[[ INFORMATION SHOWN, beginning ]]
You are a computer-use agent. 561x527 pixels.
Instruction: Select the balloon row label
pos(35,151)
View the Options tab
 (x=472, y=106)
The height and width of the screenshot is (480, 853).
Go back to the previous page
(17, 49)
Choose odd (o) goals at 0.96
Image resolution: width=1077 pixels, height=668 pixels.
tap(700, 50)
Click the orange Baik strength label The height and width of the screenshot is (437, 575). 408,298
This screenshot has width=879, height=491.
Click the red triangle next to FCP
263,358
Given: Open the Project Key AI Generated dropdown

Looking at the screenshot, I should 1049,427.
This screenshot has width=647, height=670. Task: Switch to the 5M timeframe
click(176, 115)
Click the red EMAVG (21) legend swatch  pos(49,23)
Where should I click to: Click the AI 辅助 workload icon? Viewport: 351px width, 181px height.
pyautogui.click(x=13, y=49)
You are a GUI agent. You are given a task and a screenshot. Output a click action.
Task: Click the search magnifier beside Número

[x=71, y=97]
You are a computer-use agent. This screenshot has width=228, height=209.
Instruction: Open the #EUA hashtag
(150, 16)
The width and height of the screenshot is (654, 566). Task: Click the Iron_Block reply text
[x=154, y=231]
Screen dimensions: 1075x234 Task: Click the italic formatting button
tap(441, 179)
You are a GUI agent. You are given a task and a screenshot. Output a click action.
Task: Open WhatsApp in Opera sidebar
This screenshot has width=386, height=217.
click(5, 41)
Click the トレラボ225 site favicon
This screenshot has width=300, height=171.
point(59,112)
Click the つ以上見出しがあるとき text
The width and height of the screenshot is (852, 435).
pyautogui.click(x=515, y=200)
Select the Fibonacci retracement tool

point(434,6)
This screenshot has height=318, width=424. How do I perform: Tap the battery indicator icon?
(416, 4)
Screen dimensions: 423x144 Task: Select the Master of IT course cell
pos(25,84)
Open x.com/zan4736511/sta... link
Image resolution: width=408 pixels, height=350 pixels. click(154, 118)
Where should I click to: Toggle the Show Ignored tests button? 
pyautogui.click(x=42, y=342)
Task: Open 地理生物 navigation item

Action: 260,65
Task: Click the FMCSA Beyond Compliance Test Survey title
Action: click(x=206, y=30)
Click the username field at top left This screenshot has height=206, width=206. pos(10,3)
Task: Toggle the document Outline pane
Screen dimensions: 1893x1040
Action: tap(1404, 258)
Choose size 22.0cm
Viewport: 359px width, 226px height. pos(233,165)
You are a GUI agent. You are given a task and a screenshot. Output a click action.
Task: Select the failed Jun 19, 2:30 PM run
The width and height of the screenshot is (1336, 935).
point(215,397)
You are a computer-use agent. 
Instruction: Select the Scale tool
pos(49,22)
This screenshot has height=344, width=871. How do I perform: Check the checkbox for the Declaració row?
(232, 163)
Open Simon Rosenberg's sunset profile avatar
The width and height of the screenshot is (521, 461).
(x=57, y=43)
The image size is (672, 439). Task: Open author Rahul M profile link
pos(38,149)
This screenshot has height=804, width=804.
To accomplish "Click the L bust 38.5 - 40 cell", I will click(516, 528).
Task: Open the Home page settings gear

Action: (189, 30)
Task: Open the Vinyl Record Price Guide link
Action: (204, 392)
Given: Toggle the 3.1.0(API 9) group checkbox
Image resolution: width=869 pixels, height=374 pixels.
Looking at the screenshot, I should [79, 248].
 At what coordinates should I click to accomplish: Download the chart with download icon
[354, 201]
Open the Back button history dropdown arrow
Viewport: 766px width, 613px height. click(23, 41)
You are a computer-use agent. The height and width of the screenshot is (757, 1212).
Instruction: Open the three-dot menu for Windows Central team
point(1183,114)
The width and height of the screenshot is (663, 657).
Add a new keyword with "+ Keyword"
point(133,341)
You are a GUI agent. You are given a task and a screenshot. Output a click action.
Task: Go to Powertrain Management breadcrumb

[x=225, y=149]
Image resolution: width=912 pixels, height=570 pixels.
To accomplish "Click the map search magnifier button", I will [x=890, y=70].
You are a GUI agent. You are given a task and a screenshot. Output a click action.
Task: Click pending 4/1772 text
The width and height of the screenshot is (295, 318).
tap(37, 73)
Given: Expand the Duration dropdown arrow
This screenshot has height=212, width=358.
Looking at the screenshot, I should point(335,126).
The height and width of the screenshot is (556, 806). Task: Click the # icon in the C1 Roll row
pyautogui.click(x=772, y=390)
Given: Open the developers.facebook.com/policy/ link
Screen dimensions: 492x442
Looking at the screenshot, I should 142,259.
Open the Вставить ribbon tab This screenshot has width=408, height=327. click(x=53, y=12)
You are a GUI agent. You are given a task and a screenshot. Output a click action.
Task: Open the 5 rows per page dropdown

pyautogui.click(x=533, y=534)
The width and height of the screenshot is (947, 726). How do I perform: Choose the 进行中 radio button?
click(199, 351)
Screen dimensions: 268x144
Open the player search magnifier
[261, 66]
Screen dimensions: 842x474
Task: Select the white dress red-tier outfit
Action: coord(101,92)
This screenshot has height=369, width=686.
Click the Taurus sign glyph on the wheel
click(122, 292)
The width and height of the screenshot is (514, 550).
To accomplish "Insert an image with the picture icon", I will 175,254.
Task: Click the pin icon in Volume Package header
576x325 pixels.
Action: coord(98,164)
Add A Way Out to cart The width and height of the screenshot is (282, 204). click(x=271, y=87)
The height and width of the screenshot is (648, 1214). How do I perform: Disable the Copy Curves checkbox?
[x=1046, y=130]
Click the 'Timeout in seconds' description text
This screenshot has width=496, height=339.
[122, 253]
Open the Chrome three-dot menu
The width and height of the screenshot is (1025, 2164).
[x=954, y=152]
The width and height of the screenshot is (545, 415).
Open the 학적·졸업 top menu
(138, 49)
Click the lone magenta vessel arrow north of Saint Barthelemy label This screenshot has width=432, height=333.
[[ INFORMATION SHOWN, end ]]
=== TASK DESCRIPTION ===
Reproduce the material exactly. Every line must match.

=== ANSWER ===
You are a computer-use agent. 561x527 pixels.
Instruction: Select the balloon row label
pos(35,151)
View the Options tab
 (x=472, y=106)
The height and width of the screenshot is (480, 853).
Go back to the previous page
(17, 49)
Choose odd (o) goals at 0.96
Image resolution: width=1077 pixels, height=668 pixels.
tap(700, 50)
Click the orange Baik strength label The height and width of the screenshot is (437, 575). 408,298
This screenshot has width=879, height=491.
Click the red triangle next to FCP
263,358
Given: Open the Project Key AI Generated dropdown

Looking at the screenshot, I should 1049,427.
This screenshot has width=647, height=670. Task: Switch to the 5M timeframe
click(176, 115)
Click the red EMAVG (21) legend swatch  pos(49,23)
Where should I click to: Click the AI 辅助 workload icon? Viewport: 351px width, 181px height.
pyautogui.click(x=13, y=49)
You are a GUI agent. You are given a task and a screenshot. Output a click action.
Task: Click the search magnifier beside Número

[x=71, y=97]
You are a computer-use agent. This screenshot has width=228, height=209.
Instruction: Open the #EUA hashtag
(150, 16)
The width and height of the screenshot is (654, 566). Task: Click the Iron_Block reply text
[x=154, y=231]
Screen dimensions: 1075x234 Task: Click the italic formatting button
tap(441, 179)
You are a GUI agent. You are given a task and a screenshot. Output a click action.
Task: Open WhatsApp in Opera sidebar
This screenshot has width=386, height=217.
click(5, 41)
Click the トレラボ225 site favicon
This screenshot has width=300, height=171.
point(59,112)
Click the つ以上見出しがあるとき text
The width and height of the screenshot is (852, 435).
pyautogui.click(x=515, y=200)
Select the Fibonacci retracement tool

point(434,6)
This screenshot has height=318, width=424. How do I perform: Tap the battery indicator icon?
(416, 4)
Screen dimensions: 423x144 Task: Select the Master of IT course cell
pos(25,84)
Open x.com/zan4736511/sta... link
Image resolution: width=408 pixels, height=350 pixels. click(154, 118)
Where should I click to: Toggle the Show Ignored tests button? 
pyautogui.click(x=42, y=342)
Task: Open 地理生物 navigation item

Action: 260,65
Task: Click the FMCSA Beyond Compliance Test Survey title
Action: click(x=206, y=30)
Click the username field at top left This screenshot has height=206, width=206. pos(10,3)
Task: Toggle the document Outline pane
Screen dimensions: 1893x1040
Action: tap(1404, 258)
Choose size 22.0cm
Viewport: 359px width, 226px height. pos(233,165)
You are a GUI agent. You are given a task and a screenshot. Output a click action.
Task: Select the failed Jun 19, 2:30 PM run
The width and height of the screenshot is (1336, 935).
point(215,397)
You are a computer-use agent. 
Instruction: Select the Scale tool
pos(49,22)
This screenshot has height=344, width=871. How do I perform: Check the checkbox for the Declaració row?
(232, 163)
Open Simon Rosenberg's sunset profile avatar
The width and height of the screenshot is (521, 461).
(x=57, y=43)
The image size is (672, 439). Task: Open author Rahul M profile link
pos(38,149)
This screenshot has height=804, width=804.
To accomplish "Click the L bust 38.5 - 40 cell", I will click(516, 528).
Task: Open the Home page settings gear

Action: (189, 30)
Task: Open the Vinyl Record Price Guide link
Action: (204, 392)
Given: Toggle the 3.1.0(API 9) group checkbox
Image resolution: width=869 pixels, height=374 pixels.
Looking at the screenshot, I should [79, 248].
 At what coordinates should I click to accomplish: Download the chart with download icon
[354, 201]
Open the Back button history dropdown arrow
Viewport: 766px width, 613px height. click(23, 41)
You are a computer-use agent. The height and width of the screenshot is (757, 1212).
Instruction: Open the three-dot menu for Windows Central team
point(1183,114)
The width and height of the screenshot is (663, 657).
Add a new keyword with "+ Keyword"
point(133,341)
You are a GUI agent. You are given a task and a screenshot. Output a click action.
Task: Go to Powertrain Management breadcrumb

[x=225, y=149]
Image resolution: width=912 pixels, height=570 pixels.
To accomplish "Click the map search magnifier button", I will [x=890, y=70].
You are a GUI agent. You are given a task and a screenshot. Output a click action.
Task: Click pending 4/1772 text
The width and height of the screenshot is (295, 318).
tap(37, 73)
Given: Expand the Duration dropdown arrow
This screenshot has height=212, width=358.
Looking at the screenshot, I should point(335,126).
The height and width of the screenshot is (556, 806). Task: Click the # icon in the C1 Roll row
pyautogui.click(x=772, y=390)
Given: Open the developers.facebook.com/policy/ link
Screen dimensions: 492x442
Looking at the screenshot, I should 142,259.
Open the Вставить ribbon tab This screenshot has width=408, height=327. click(x=53, y=12)
You are a GUI agent. You are given a task and a screenshot. Output a click action.
Task: Open the 5 rows per page dropdown

pyautogui.click(x=533, y=534)
The width and height of the screenshot is (947, 726). How do I perform: Choose the 进行中 radio button?
click(199, 351)
Screen dimensions: 268x144
Open the player search magnifier
[261, 66]
Screen dimensions: 842x474
Task: Select the white dress red-tier outfit
Action: coord(101,92)
This screenshot has height=369, width=686.
Click the Taurus sign glyph on the wheel
click(122, 292)
The width and height of the screenshot is (514, 550).
To accomplish "Insert an image with the picture icon", I will 175,254.
Task: Click the pin icon in Volume Package header
576x325 pixels.
Action: coord(98,164)
Add A Way Out to cart The width and height of the screenshot is (282, 204). click(x=271, y=87)
The height and width of the screenshot is (648, 1214). How do I perform: Disable the Copy Curves checkbox?
[x=1046, y=130]
Click the 'Timeout in seconds' description text
This screenshot has width=496, height=339.
[122, 253]
Open the Chrome three-dot menu
The width and height of the screenshot is (1025, 2164).
[x=954, y=152]
The width and height of the screenshot is (545, 415).
Open the 학적·졸업 top menu
(138, 49)
Click the lone magenta vessel arrow north of Saint Barthelemy label This screenshot has width=432, height=333.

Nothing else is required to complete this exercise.